Quasiment le jour même de la publication de la note du LEM (Lieu d’étude du mouvement des idées et des connaissances) intitulée Prendre le parti pris de la jeunesse débutait la mobilisation contre la loi « Travail » contre laquelle la jeunesse s’est fortement mobilisée. Cette note se donne comme objectif d’aider le Parti communiste français à mieux cerner les potentialités et blocages coexistant dans la jeunesse quant à son éventuelle implication dans le combat émancipateur et sa traduction politique. Elle ne cherche pas à dresser un tableau sociologique de la ou des jeunesses. Elle vise plutôt à pointer des caractéristiques utiles à cet objectif. Elle s’appuie sur des auditions de chercheurs, d’élus, de la direction du Mouvement jeunes communistes de France, des lectures d’ouvrages, d’études, d’enquêtes.
L’ensemble de ce travail étalé sur plus d’une année conduit à encourager les communistes à prendre résolument le parti pris de la jeunesse. Ce travail met à mal beaucoup de clichés et d’idées reçues. Soif d’égalité, refus des discriminations, engagement pour réussir sont les valeurs très majoritairement partagées par une grande partie de la jeunesse.
Des idées reçues
à combattre
De larges fractions de la nouvelle génération constituent des forces potentielles pour le combat émancipateur. Encore faut-il, pour leur donner des capacités transformatrices, avoir la volonté d’aller à sa rencontre en s’extrayant d’un certain nombre d’idées reçues comme la dépolitisation, l’individualisme, le recul des valeurs progressistes.

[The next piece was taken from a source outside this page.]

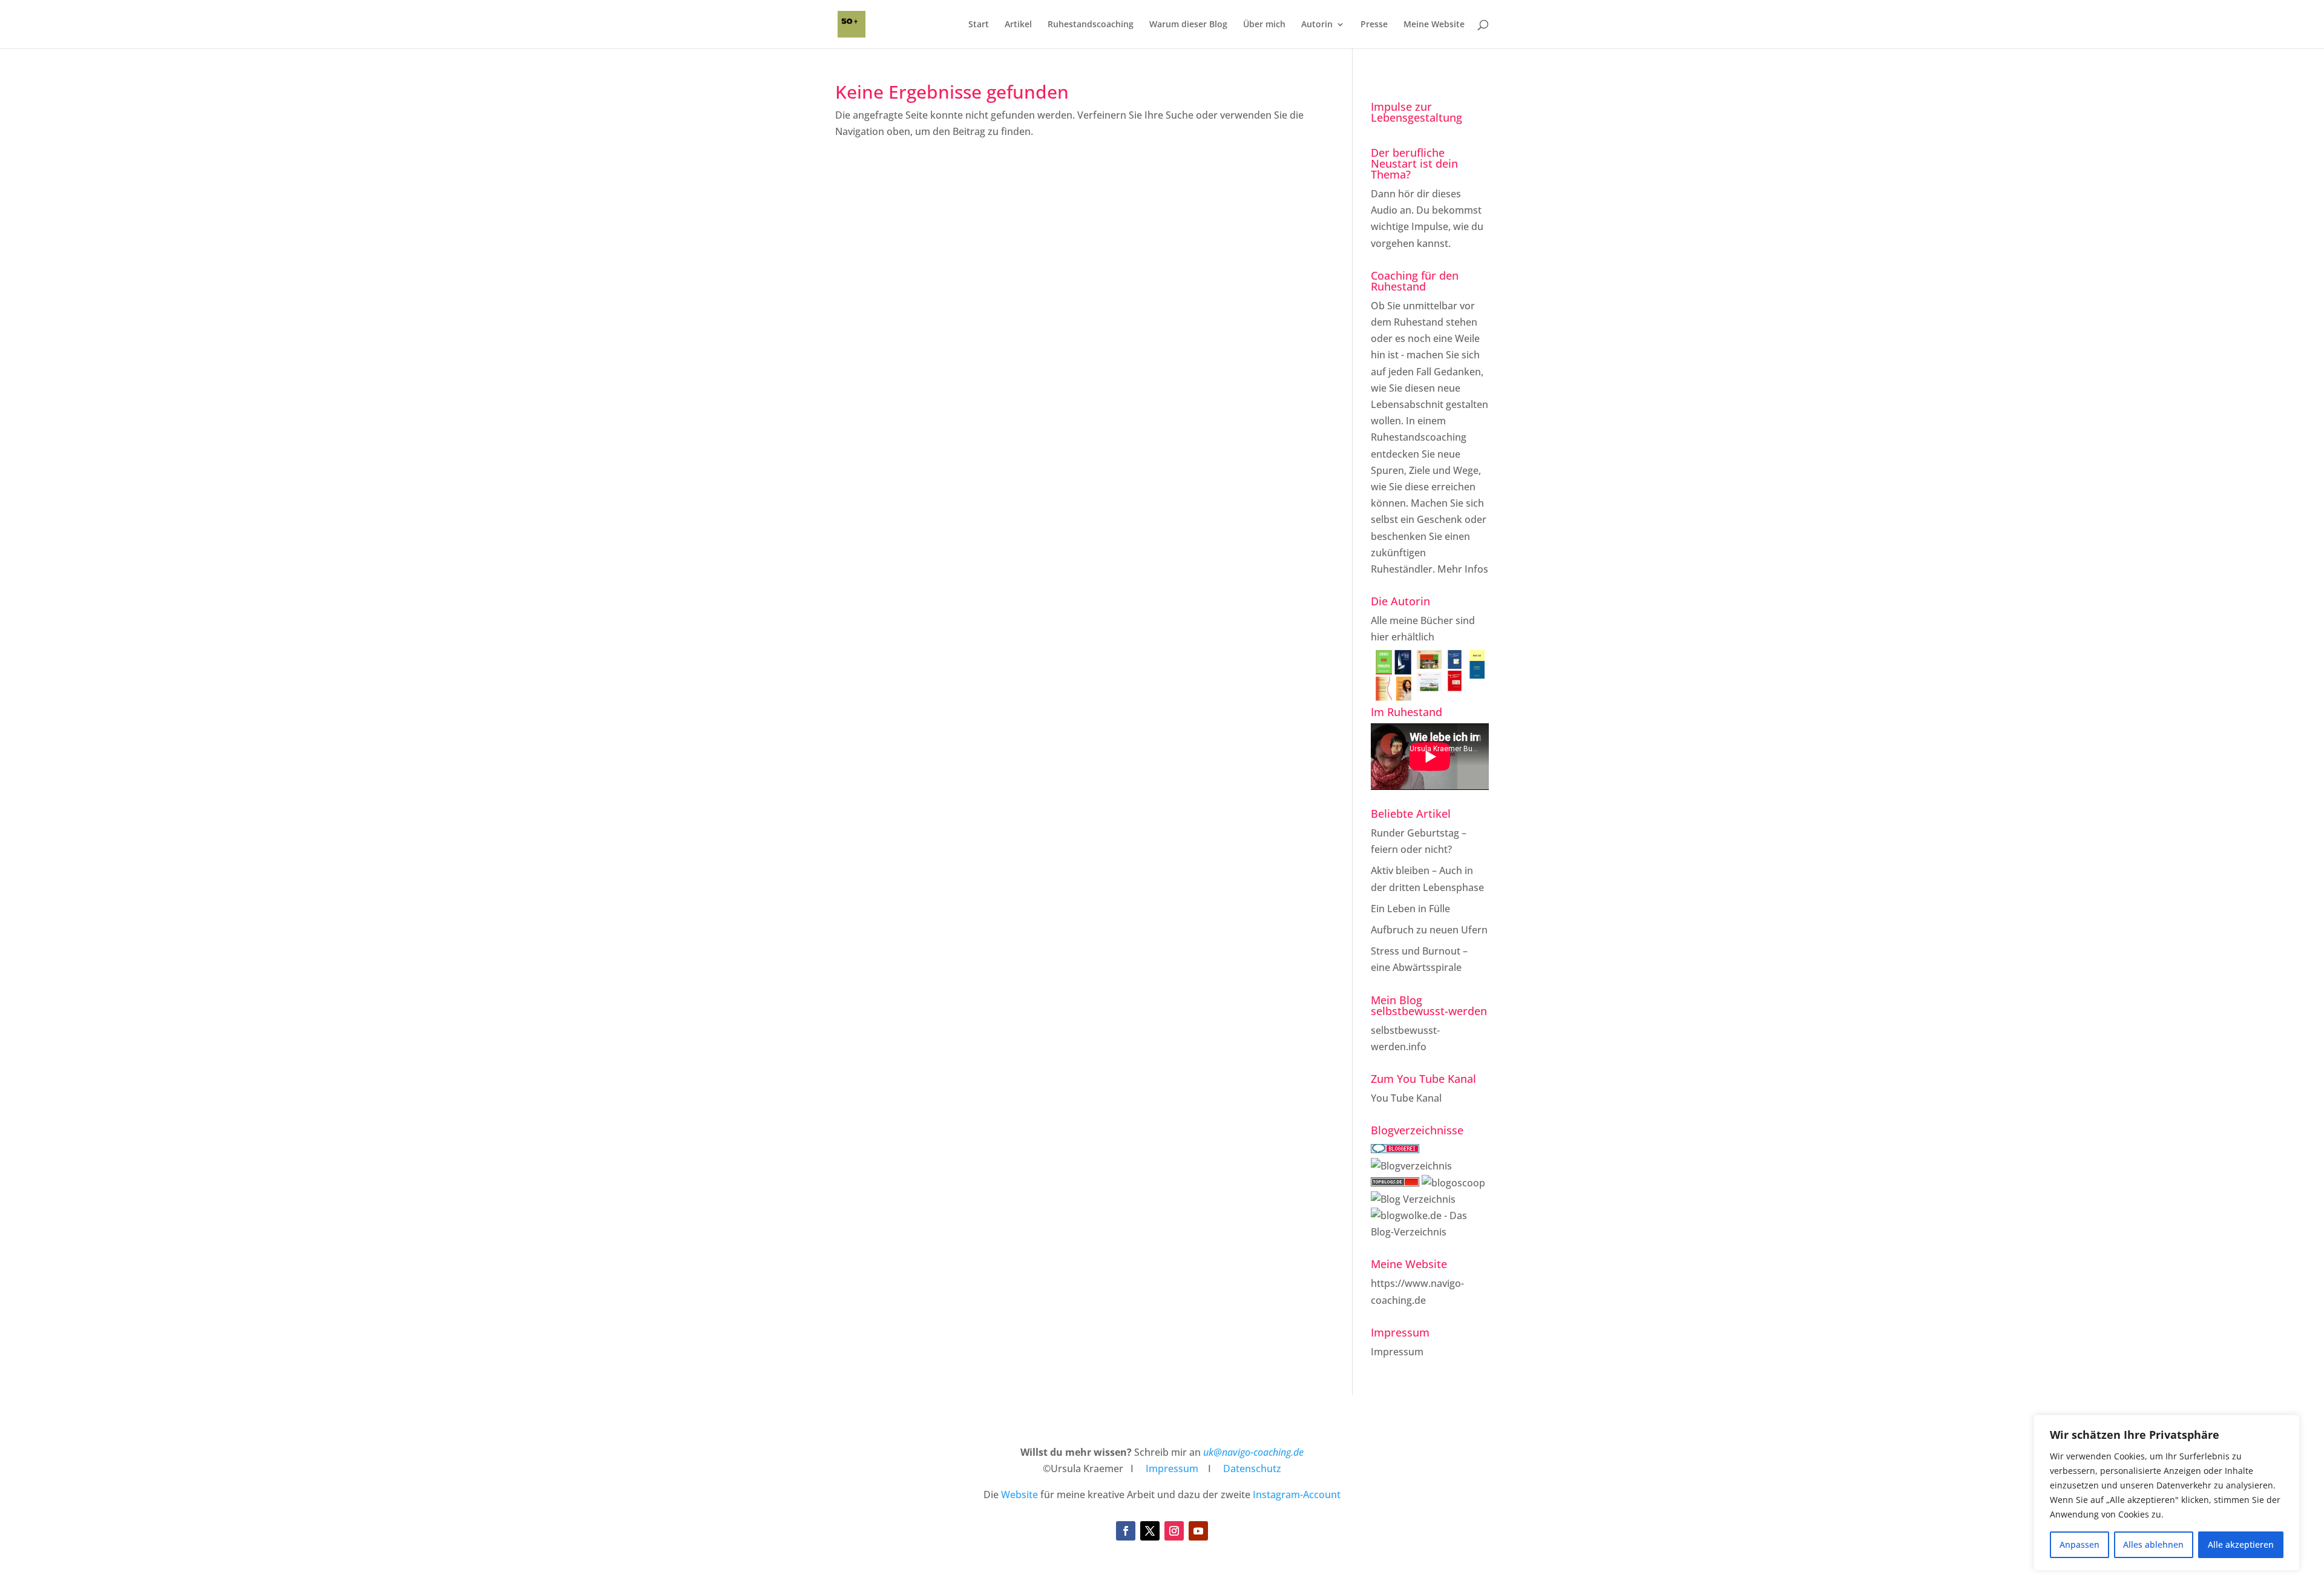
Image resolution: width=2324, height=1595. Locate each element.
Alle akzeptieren (2241, 1544)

Trois enquêtes permettent de les combattre. L’une, menée conjointement par l’Institut national de la jeunesse et de l’éducation populaire (INJEP) et l’Observatoire de la jeunesse et des politiques de jeunesse, étudie l’évolution des valeurs des jeunes Français et Françaises depuis 30 ans.
Une deuxième, réalisée par l’Observatoire de la jeunesse solidaire, est centrée sur l’engagement politique.
La troisième, Génération quoi ? a interrogé 210 000 jeunes de 18 à 34 ans, en 2014.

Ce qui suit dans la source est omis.